**Assignment:**
Reproduce all the records word for word. Omit images.

[[ Material for the task, beginning ]]

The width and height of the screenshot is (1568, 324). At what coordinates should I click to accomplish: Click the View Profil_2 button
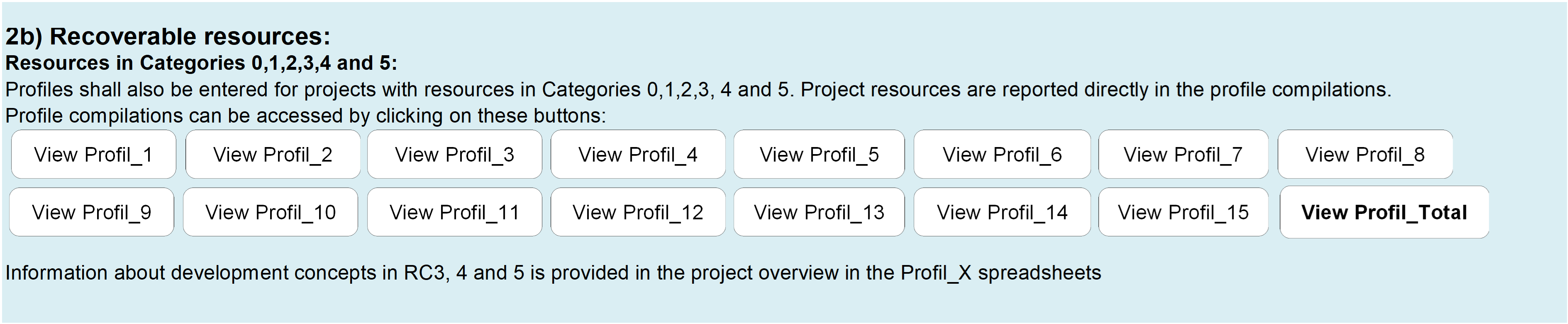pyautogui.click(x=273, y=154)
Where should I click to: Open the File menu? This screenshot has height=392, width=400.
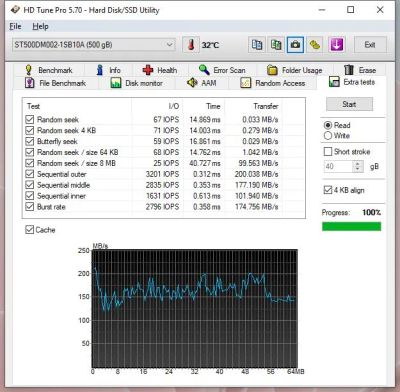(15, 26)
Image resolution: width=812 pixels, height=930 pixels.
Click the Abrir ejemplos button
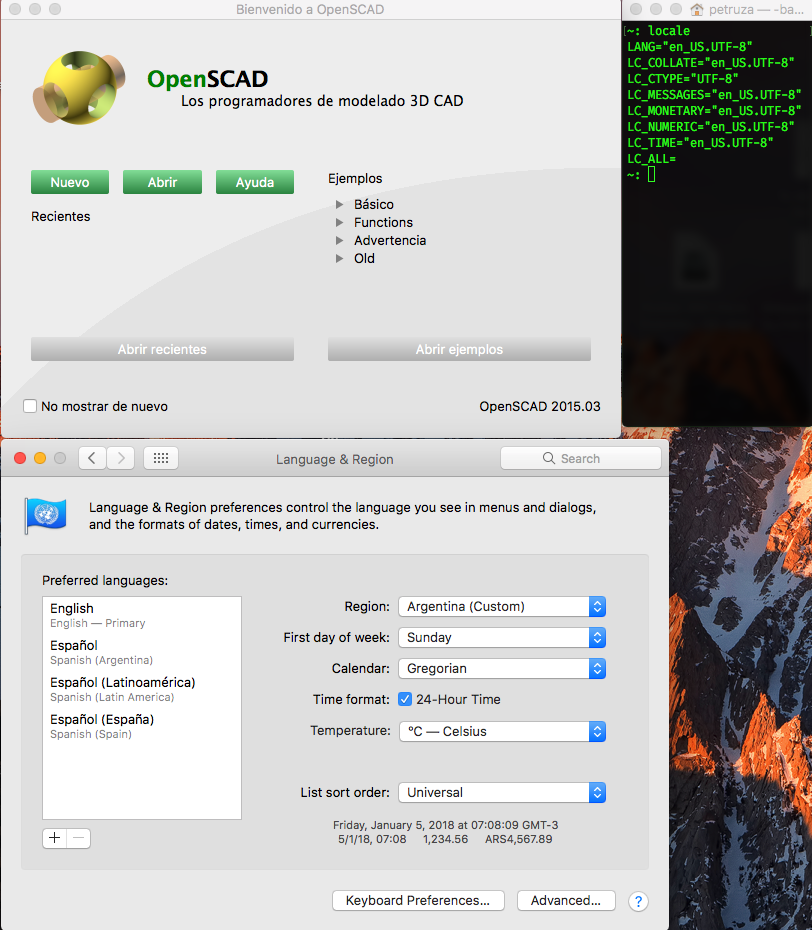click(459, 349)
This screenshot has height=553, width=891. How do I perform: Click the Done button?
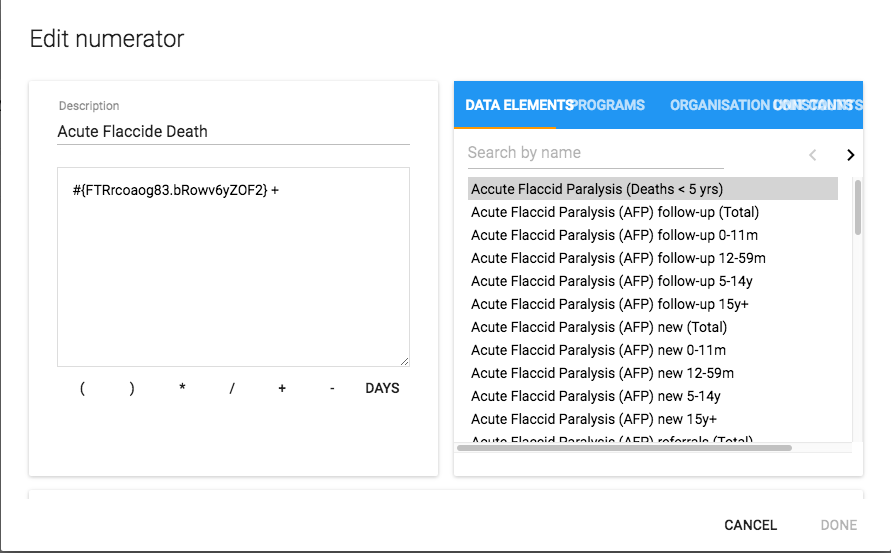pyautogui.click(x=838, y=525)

[[ Material for the task, end ]]

**Result of the task:**
The width and height of the screenshot is (1568, 324). At what coordinates should I click to accomplish: Click the View Profil_2 button
pyautogui.click(x=273, y=154)
Where should I click to: Open the File menu? This screenshot has height=392, width=400.
(15, 26)
Image resolution: width=812 pixels, height=930 pixels.
Click the Abrir ejemplos button
click(459, 349)
This screenshot has height=553, width=891. How do I perform: Click the Done button?
pyautogui.click(x=838, y=525)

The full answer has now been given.